Each line of the data that mentions the string "named" needs to be identified and copied.

Saved entries:
----

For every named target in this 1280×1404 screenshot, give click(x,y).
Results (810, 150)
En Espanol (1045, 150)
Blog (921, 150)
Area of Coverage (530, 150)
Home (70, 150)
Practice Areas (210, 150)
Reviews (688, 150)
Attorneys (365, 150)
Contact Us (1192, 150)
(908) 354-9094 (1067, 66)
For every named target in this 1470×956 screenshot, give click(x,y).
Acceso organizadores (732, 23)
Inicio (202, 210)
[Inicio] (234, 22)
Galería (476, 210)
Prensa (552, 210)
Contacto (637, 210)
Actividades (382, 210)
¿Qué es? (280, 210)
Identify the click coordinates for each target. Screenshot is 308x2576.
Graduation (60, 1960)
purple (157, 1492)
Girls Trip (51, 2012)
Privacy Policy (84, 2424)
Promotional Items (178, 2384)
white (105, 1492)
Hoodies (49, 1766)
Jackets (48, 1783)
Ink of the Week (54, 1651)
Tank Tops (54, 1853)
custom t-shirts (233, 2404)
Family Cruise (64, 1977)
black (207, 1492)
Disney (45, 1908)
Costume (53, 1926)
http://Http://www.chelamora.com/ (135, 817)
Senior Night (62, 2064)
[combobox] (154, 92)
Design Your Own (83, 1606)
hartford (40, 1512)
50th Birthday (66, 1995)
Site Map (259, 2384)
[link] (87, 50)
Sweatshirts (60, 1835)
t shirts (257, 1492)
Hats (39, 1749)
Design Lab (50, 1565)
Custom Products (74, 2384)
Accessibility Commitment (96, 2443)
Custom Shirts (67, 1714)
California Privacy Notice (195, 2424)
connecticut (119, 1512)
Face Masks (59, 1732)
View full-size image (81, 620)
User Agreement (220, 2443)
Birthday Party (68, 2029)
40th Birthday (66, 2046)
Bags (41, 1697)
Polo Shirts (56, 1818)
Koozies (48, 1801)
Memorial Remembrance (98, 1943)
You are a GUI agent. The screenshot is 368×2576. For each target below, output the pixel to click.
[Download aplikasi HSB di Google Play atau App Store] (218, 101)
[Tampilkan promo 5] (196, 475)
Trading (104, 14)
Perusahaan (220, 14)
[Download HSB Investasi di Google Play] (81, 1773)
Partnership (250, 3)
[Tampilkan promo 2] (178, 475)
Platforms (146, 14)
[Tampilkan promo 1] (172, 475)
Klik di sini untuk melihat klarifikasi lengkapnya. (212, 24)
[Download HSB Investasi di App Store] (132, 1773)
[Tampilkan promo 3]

----

■ ANSWER BOX:
For every named target in this 1280×1404 screenshot, give click(x,y).
For every named target in this 1470×956 screenshot, give click(x,y).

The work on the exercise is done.